* _What the exercise asks_: Rewrite the entries as a two-column CSV with the headers input and output, starting at the line that contains "The image size is (1380, 840)." and stopping after the line that contains "pos(711,291)". Give one row per entry, with its text under input and its answer under output, each in a single quoted field with line breaks replaced by spaces.

* _Data provided_:
※

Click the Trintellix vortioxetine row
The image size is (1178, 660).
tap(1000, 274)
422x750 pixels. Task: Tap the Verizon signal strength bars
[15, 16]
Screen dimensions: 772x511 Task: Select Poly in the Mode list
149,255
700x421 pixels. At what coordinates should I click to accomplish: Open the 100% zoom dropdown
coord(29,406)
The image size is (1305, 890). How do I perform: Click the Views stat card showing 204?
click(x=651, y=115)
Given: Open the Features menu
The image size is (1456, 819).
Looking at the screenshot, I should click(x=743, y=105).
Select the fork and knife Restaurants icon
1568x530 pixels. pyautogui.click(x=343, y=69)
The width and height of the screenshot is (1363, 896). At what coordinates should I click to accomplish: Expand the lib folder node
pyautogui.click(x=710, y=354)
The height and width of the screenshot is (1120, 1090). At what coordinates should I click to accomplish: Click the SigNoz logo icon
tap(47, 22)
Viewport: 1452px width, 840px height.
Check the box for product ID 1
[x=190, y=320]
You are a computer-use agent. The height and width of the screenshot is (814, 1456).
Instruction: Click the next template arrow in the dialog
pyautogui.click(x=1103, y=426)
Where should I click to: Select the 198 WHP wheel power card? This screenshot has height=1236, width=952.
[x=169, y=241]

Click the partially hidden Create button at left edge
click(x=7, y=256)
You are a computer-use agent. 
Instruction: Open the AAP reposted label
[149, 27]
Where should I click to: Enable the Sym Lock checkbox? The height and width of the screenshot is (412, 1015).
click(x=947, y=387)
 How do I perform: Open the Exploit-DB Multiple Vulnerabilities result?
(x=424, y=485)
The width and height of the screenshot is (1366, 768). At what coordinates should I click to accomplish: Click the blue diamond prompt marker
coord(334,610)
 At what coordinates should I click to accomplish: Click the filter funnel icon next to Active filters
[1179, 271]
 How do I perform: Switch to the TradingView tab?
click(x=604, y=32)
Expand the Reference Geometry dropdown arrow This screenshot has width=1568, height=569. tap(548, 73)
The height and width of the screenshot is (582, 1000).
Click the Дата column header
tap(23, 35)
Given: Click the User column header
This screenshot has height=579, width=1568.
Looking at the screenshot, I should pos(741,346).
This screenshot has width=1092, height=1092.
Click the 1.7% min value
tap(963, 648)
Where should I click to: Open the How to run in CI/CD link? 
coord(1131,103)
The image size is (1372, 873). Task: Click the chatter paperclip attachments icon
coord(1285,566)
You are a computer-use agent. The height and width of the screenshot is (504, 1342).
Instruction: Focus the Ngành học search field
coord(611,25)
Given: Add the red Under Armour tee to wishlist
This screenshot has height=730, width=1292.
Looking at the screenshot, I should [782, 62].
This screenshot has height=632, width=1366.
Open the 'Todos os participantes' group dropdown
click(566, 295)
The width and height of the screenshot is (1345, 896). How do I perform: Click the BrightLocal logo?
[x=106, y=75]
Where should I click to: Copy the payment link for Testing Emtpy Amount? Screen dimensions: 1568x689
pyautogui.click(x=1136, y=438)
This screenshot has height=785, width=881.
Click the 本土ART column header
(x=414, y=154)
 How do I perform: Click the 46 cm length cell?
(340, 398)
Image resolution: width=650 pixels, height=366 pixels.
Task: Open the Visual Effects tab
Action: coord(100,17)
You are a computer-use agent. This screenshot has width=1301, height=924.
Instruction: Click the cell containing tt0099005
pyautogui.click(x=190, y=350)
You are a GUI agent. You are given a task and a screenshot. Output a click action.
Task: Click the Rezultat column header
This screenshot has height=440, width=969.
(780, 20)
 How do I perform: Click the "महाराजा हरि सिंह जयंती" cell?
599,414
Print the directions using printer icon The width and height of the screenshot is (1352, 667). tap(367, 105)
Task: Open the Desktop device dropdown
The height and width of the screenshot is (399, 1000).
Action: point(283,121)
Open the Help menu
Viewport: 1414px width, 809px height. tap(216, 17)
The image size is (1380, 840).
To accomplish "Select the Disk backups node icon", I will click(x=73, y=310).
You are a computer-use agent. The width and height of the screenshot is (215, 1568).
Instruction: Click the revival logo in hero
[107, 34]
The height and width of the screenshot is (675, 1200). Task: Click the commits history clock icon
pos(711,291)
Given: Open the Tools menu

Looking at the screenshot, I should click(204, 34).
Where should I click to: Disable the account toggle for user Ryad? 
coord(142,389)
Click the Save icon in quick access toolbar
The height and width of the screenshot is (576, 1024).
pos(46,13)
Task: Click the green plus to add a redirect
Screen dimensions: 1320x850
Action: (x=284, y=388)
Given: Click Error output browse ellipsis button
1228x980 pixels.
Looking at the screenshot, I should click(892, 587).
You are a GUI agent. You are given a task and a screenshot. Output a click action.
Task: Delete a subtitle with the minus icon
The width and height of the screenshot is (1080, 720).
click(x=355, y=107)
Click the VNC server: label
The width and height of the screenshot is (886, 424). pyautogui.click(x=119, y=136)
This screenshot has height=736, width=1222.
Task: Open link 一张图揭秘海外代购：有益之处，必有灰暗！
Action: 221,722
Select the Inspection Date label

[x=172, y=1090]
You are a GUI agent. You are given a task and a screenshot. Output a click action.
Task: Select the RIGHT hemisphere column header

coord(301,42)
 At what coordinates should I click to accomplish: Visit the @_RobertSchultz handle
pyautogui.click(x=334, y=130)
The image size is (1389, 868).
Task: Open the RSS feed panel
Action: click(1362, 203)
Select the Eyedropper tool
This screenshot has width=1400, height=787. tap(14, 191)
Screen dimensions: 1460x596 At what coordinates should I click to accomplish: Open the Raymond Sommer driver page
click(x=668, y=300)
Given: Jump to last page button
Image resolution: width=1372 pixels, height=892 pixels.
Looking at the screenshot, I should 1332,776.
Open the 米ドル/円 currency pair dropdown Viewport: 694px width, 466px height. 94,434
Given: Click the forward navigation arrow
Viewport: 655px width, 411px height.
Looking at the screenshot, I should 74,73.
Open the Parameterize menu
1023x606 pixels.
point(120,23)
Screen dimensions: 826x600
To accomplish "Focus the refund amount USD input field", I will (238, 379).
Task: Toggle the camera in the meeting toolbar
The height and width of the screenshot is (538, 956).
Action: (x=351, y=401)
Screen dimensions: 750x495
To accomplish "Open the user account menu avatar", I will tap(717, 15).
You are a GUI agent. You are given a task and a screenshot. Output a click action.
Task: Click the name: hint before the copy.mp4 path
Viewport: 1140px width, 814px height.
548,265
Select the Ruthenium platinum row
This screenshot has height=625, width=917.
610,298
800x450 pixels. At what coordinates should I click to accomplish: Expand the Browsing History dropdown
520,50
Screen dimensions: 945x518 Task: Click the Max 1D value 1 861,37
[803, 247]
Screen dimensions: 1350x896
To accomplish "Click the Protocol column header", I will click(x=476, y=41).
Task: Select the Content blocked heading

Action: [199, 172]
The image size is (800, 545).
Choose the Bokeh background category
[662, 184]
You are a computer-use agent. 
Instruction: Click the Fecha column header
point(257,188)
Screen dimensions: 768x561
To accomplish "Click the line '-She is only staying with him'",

※

* _Solution to this task_:
input,output
"The image size is (1380, 840). To accomplish ""Select the Disk backups node icon"",","I will click(x=73, y=310)."
"You are a computer-use agent. The width and height of the screenshot is (215, 1568). Instruction: Click the revival logo in hero","[107, 34]"
"The height and width of the screenshot is (675, 1200). Task: Click the commits history clock icon","pos(711,291)"